I just saw an ad for a minivan of some sort where a woman talks about how her husband was 'raised by wolves.' In the ad they use the van to go camping and return to nature. Then, the part that really freaks me out: The guy is shown sniffing the backsides of a few wolves! What were the people on Madison Avenue smoking when they thought a great way to sell a family vehicle was to show a guy putting his face near a wolf's tush! It looked like this ad wasn't even superimposed, and actor was that close to a real wolf! Plus, the husband/father is doing this near his really young children. Great role model! This gives me the wiggins almost as badly as the guy-sucking-on-goat Quizzno ad. *shudder*
Please tell me someone else saw this?
VeronicaNC
I have seen the husband raised by wolves commercial and hate it.
My first reaction to the commercial was, "Who the HELL would be so desperate to get married that they would marry someone like that?"
The people who wrote that ad must think women just have to have a husband, doesn't matter if he sniffs wolves' butts, because you just gotta have a husband or you are nothing.
The commercial disturbs me so much, I turn the channel as soon as I see it. I have no idea what they are selling. I do know that I do not want to buy it.
Unlucky Bear
See, I thought that commercial was hilarious. I hated the Quizno's wolf-suckling commercial, but loved this one. The sight of the dad gnawing on the giant chew toy at the office, and then when he's running with the wolf pack in the middle of the night have me chuckling uncontrollably.
Decormaven
The Thom/QE Pier One spots, I believe, are set to premiere in March.

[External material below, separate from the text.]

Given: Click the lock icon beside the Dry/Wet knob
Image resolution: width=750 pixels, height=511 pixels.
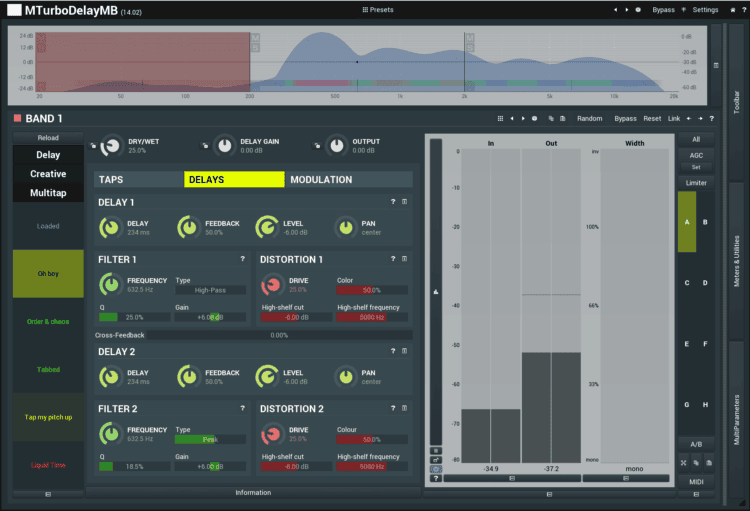Looking at the screenshot, I should point(93,145).
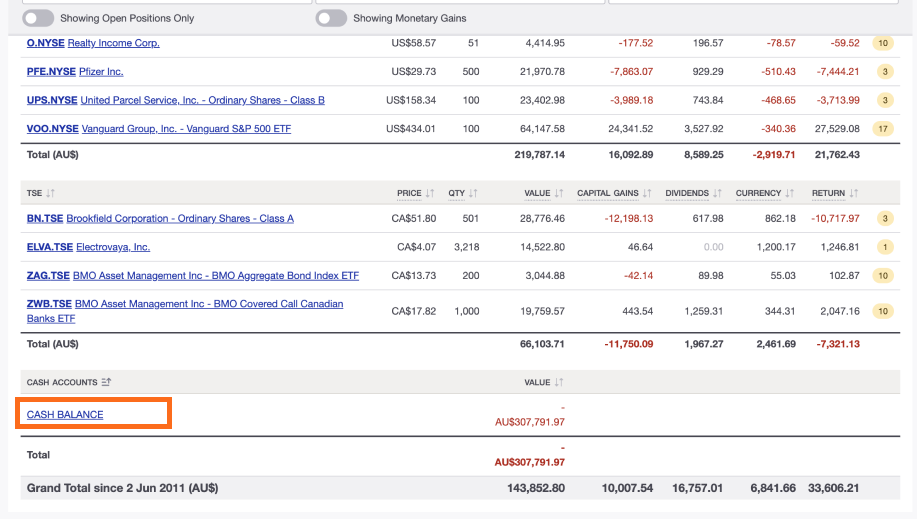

Goody! Hope this doesn't mean he'll be doing all his shopping at Pier One for QE. I've loved the stores he's used in the store (esp. Design Within Reach), so I hope he continues to mix it up.
grinch
Eliot mentioned the Shasta root beer ad a few pages ago - I loved this one.
A tough-looking gunslinger walks into an old western bar, orders a drink, & is handed a root beer. When he scowls and asks what it is, all the saloongirls & cowboys break into a song-and-tapdance routine:

Root beer, Mister Shane!
Please let us explain
Root beer, Mister Shane, is something grand

It's Shasta, Mister Shane!
It's known from here to Maine!
It's simply the best brand in the land
screamapiller
1. Despite the fact that I don't know what it's for, I should ask my doctor if this drug is right for me.


This is especially true in gender-specific drug commercials, so women are forced to ask their doctors if erectile disfunction medications are right for them.


Well, skittl3862, I wouldn't be surprised if women were asking their doctors about Levitra, what with that "flame" logo that really just looks like a giant vagina on the TV screen...
spork
I just wanted to share my love for the Quizno's commercial. I love Joel Veitch. Especially his singing kittens. And I like his spongmonkeys, too. And his Buffy sweary thing. And this song about mango cookies is even cuter because it's sung my pandas. So... yeah.
roosterboy
I think it may have been on the original "raised by wolves" car commercial and not the most recent, but my favorite part is when the kid throws a stick into the lake and his Dad goes chasing after it. You just know that kid has all kinds of fun when his friends come over!
phxchic
when I was watching CSI last night, there was a promo for an upcoming episode of (I think) "Cold Case" with Alley guest-starring as someone who lost her kid years ago -- and she looked freaking enormous. Was it just makeup and padding, or has she really gotten obese? She won't be able to fit into her Pier 1 calico ballgowns much longer, at this rate.

Seriously! She looked like Sally Struthers on South Park drawn to look like Jabba the Hut.

And I love the Honda raised by wolves commerical. And it has occurred to me that I now know *both* Quiznos songs by heart. Please shoot me now.
ChinkyGirl
They started using the 867-5309 song in yet another commercial (I think it was for a car, or a candy bar, who knows?) - what's with the comeback?

Anyone see the ads for Reese' Peanut Butter Cups with white chocolate? A friend assures that they're pretty good, but it looks really sickening, like a larva pie (I just made it up, relax), or something.